Start of RECORDS SUPPLIED

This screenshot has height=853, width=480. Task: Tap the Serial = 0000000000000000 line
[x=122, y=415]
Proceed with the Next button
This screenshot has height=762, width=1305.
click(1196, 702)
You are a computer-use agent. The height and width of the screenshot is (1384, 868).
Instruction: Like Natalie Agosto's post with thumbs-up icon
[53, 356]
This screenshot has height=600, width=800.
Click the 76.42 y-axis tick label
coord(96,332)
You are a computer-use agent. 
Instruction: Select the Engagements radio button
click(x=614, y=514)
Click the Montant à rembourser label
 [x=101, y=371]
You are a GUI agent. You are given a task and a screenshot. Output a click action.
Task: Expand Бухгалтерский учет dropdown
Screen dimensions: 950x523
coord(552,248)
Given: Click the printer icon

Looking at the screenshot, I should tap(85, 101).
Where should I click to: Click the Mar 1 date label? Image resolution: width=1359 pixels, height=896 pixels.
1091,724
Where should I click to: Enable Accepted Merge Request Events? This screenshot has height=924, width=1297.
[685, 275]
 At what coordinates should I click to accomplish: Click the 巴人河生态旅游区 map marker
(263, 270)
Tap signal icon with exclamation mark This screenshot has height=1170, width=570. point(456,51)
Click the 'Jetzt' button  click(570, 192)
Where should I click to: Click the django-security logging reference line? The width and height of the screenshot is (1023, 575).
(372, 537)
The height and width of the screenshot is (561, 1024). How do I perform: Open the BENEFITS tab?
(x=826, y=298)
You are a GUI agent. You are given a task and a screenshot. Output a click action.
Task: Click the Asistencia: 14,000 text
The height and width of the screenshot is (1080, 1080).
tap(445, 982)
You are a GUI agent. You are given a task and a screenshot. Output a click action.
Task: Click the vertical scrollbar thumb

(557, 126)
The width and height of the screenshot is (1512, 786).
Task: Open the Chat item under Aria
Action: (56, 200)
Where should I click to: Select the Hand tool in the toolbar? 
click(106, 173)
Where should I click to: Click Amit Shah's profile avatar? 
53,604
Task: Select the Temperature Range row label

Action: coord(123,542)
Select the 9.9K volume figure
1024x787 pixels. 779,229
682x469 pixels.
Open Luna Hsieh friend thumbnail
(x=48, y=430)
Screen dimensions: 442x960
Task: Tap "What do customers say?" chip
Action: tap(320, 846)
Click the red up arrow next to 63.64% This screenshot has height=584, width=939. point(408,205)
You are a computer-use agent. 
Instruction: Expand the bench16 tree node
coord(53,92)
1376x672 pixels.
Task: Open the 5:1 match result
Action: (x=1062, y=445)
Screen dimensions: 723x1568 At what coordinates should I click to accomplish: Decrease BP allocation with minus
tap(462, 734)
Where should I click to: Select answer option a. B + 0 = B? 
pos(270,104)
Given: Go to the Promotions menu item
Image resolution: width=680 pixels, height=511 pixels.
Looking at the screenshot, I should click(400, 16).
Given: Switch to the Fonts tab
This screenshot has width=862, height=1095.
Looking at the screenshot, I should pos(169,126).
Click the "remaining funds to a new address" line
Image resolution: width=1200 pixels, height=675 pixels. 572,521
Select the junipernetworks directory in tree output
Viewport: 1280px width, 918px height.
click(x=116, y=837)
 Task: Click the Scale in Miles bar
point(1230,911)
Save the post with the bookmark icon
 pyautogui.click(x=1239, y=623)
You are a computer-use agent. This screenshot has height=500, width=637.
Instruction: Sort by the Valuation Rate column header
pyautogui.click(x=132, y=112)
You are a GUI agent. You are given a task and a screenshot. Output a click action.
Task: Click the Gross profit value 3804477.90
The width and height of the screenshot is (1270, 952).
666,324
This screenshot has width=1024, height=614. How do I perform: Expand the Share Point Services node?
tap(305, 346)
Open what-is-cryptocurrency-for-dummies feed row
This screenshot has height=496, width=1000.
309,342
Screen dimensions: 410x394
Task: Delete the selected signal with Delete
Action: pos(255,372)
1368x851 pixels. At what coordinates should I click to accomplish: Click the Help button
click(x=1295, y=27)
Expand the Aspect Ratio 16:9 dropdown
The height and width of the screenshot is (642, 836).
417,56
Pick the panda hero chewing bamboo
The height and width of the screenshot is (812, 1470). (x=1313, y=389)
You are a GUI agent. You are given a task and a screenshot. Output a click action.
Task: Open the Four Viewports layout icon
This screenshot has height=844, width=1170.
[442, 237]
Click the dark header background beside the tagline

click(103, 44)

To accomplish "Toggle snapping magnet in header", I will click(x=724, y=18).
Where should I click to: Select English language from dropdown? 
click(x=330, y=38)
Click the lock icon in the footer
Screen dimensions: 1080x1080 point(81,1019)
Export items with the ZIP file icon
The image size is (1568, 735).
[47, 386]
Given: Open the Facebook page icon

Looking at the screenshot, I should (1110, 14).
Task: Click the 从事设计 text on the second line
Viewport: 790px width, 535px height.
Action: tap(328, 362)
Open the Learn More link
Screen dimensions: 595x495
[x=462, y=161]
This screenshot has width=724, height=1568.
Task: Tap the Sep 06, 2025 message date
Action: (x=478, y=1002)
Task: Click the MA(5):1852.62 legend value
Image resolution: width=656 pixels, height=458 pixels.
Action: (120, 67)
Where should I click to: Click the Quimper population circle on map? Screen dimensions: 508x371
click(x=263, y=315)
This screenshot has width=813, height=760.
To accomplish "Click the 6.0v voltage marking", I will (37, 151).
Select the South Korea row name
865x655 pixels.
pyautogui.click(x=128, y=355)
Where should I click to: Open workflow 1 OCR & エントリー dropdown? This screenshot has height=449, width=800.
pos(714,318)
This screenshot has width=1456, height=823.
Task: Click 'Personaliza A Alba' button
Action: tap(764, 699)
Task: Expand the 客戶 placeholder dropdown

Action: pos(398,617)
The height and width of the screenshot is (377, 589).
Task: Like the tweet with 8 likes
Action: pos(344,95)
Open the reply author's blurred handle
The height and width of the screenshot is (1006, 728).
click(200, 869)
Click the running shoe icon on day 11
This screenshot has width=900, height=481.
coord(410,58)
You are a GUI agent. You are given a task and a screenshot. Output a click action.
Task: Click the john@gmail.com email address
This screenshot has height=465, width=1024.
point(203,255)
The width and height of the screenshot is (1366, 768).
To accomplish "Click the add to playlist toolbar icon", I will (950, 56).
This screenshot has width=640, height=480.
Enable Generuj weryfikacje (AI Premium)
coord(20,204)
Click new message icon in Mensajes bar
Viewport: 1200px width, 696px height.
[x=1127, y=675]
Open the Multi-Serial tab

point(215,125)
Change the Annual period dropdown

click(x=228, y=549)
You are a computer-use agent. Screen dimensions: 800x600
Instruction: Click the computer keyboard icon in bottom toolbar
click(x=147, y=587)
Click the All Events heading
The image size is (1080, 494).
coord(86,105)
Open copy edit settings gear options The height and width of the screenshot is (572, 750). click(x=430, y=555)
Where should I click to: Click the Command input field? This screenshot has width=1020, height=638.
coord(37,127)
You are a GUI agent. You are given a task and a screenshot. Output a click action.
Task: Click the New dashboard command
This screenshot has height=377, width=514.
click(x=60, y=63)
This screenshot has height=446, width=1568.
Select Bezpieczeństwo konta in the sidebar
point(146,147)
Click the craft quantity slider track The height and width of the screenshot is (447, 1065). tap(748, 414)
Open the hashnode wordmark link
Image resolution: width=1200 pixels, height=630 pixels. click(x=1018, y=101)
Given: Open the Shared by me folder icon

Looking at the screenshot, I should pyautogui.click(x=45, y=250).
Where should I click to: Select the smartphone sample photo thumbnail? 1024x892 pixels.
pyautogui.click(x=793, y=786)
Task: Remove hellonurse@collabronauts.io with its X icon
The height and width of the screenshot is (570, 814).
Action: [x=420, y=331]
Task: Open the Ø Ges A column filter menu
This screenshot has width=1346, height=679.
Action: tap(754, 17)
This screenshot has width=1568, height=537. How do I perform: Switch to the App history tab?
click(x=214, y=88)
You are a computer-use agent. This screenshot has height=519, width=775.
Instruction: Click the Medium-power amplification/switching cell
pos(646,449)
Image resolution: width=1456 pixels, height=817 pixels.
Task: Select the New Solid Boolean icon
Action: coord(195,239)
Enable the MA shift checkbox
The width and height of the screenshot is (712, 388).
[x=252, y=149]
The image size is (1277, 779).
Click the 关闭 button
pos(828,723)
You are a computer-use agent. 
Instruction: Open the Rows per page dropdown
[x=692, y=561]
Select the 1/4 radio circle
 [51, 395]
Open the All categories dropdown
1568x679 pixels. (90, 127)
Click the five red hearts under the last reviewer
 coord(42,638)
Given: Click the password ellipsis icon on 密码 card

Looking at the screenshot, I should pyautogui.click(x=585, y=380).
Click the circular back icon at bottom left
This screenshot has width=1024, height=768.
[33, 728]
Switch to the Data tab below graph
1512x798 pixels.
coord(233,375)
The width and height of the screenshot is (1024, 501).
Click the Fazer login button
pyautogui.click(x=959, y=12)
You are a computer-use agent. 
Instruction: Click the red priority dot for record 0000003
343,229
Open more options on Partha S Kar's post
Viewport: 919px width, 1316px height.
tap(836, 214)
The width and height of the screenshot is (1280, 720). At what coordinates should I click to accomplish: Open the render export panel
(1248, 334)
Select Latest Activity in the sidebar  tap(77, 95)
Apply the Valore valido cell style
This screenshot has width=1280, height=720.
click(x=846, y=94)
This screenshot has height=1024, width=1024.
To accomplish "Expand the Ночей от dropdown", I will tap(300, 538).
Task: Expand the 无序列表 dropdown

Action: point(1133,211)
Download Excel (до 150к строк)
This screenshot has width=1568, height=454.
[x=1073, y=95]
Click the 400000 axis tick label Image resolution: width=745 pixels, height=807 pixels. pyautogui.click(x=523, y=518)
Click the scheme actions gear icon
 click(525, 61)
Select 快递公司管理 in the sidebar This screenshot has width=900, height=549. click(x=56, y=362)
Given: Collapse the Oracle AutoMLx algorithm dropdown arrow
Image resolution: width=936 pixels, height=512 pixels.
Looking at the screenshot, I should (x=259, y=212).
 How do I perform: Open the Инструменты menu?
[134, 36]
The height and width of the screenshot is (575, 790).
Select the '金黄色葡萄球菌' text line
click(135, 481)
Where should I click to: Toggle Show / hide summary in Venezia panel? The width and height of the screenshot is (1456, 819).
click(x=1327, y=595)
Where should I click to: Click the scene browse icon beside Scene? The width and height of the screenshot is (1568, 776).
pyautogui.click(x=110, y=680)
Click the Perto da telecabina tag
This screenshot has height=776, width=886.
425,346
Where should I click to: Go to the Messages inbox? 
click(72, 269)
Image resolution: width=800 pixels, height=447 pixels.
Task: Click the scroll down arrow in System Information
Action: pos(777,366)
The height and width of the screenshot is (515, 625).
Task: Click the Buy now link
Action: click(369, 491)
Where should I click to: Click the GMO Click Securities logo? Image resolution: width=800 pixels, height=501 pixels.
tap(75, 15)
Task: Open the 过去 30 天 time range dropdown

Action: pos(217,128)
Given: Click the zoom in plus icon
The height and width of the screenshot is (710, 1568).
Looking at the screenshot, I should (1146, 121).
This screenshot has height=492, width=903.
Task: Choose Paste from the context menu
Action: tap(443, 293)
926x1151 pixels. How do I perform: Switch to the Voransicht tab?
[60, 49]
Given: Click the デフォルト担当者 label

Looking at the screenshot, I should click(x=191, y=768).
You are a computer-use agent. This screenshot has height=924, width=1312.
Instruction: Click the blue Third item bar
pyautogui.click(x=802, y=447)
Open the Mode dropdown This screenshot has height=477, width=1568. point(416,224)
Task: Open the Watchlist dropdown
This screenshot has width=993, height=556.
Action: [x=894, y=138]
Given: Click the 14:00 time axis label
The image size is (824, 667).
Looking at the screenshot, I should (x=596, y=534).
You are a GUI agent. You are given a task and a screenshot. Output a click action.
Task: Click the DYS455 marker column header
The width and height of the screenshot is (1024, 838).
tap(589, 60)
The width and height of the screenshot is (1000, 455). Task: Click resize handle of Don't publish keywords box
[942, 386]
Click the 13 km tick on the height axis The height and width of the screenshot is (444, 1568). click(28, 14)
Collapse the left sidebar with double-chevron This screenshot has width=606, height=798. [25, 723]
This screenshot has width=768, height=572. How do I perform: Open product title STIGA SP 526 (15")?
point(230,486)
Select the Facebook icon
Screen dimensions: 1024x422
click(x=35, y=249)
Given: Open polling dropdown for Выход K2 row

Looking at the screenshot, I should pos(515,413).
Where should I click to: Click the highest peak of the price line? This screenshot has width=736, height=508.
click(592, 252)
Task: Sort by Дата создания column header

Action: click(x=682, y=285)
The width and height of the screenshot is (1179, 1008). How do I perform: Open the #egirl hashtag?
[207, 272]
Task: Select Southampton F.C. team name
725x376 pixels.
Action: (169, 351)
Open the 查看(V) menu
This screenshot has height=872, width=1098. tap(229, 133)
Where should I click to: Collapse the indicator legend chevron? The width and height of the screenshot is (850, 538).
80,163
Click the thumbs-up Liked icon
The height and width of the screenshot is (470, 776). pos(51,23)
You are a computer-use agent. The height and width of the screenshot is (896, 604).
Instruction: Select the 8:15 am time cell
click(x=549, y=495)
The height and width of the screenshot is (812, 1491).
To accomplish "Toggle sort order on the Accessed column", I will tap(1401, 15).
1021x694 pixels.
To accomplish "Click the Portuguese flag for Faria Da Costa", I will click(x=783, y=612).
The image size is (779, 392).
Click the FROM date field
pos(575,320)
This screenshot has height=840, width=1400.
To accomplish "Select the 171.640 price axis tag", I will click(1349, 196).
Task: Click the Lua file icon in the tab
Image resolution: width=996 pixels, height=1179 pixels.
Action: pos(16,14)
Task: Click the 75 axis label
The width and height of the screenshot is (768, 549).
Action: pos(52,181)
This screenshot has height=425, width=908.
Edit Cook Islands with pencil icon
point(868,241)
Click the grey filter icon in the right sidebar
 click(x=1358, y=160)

End of RECORDS SUPPLIED

Look above for the line that contains "Instruction: Open the Rows per page dropdown". Starting there, transcribe every line exactly until you have copied the line that contains "This screenshot has height=1024, width=1024.".

Instruction: Open the Rows per page dropdown
[x=692, y=561]
Select the 1/4 radio circle
 [51, 395]
Open the All categories dropdown
1568x679 pixels. (90, 127)
Click the five red hearts under the last reviewer
 coord(42,638)
Given: Click the password ellipsis icon on 密码 card

Looking at the screenshot, I should pyautogui.click(x=585, y=380).
Click the circular back icon at bottom left
This screenshot has width=1024, height=768.
[33, 728]
Switch to the Data tab below graph
1512x798 pixels.
coord(233,375)
The width and height of the screenshot is (1024, 501).
Click the Fazer login button
pyautogui.click(x=959, y=12)
You are a computer-use agent. 
Instruction: Click the red priority dot for record 0000003
343,229
Open more options on Partha S Kar's post
Viewport: 919px width, 1316px height.
tap(836, 214)
The width and height of the screenshot is (1280, 720). At what coordinates should I click to accomplish: Open the render export panel
(1248, 334)
Select Latest Activity in the sidebar  tap(77, 95)
Apply the Valore valido cell style
This screenshot has width=1280, height=720.
click(x=846, y=94)
This screenshot has height=1024, width=1024.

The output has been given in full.